The brand book is A6, ‘pocket-sized, and far more likely to be looked at than a great 24-page A4 brochure full of copy’, he points out.
Owsley has noticed that some clients – keen to cut budgets – are attempting to do the writing themselves, ‘and failing hopelessly’. Some think that a writer’s job is nothing more than ‘styling the words they’ve put together’, says Owsley.
‘A writer’s main job is actually to do the strategic thinking about the communication, the form of the wording is really just the final touch,’ he concludes.
Tim Rich values the close relationships that can form between writer and designer, having worked with some designers for more than 15 years. ‘You begin to build up an understanding and you’re able to help and challenge each other in the right way,’ he says. ‘But it’s also important to find new people. There is an entrepreneurial aspect to being a writer in business, and you have to find the best opportunities rather than wait for the phone to ring.’
Collaboration between writer and designer is moving into a new era, believes Rich.
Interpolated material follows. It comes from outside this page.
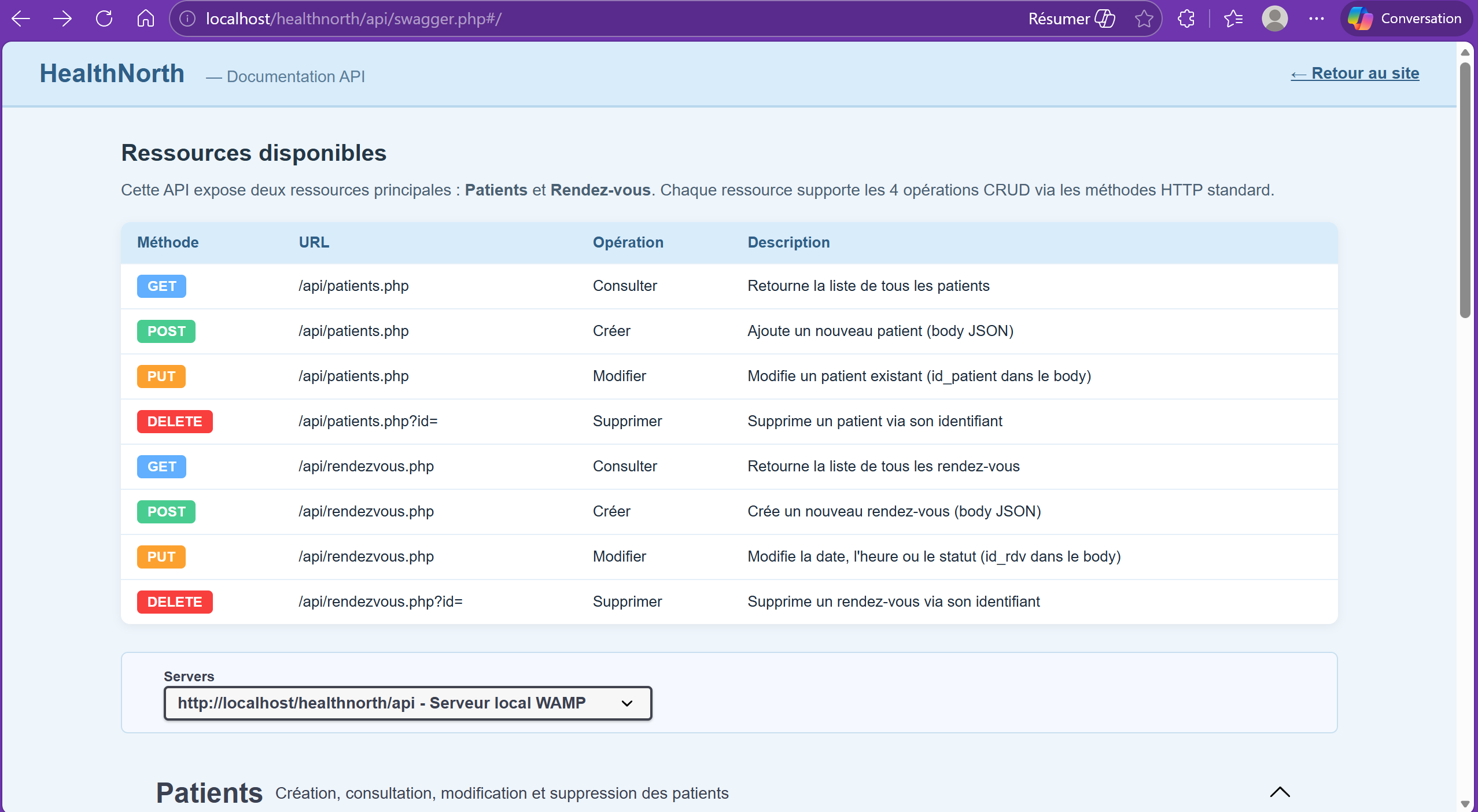Click the DELETE badge for /api/rendezvous.php
This screenshot has height=812, width=1478.
pos(174,601)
It’s a given that writers are more involved in the design process, but the development of the online world will challenge that collaboration further.
Online innovation is having a great effect on how businesses communicate, and design work can now stretch from print to platforms such as online video presentations.
‘It’s an exciting opportunity for the designers and writers to expand their skills and their collaboration,’ says Rich, who explored these possibilities with Moving Brands on its Living Identity paper, when he helped the consultancy express its views on branding.
Planned as a print project conveying the group’s philosophy and approach, Living Identity expanded to reflect Moving Brands’ work across media.
printed publication was used to link online through augmented reality, enabling an interaction of the printed word with film and user-generated content. ‘Working in that way only works if the writers and design team have really good mutual understanding,’ says Rich. ‘It was a very iterative process. It’s early days of getting different media to speak to each other, but for it to work writers and designers need to work really closely.’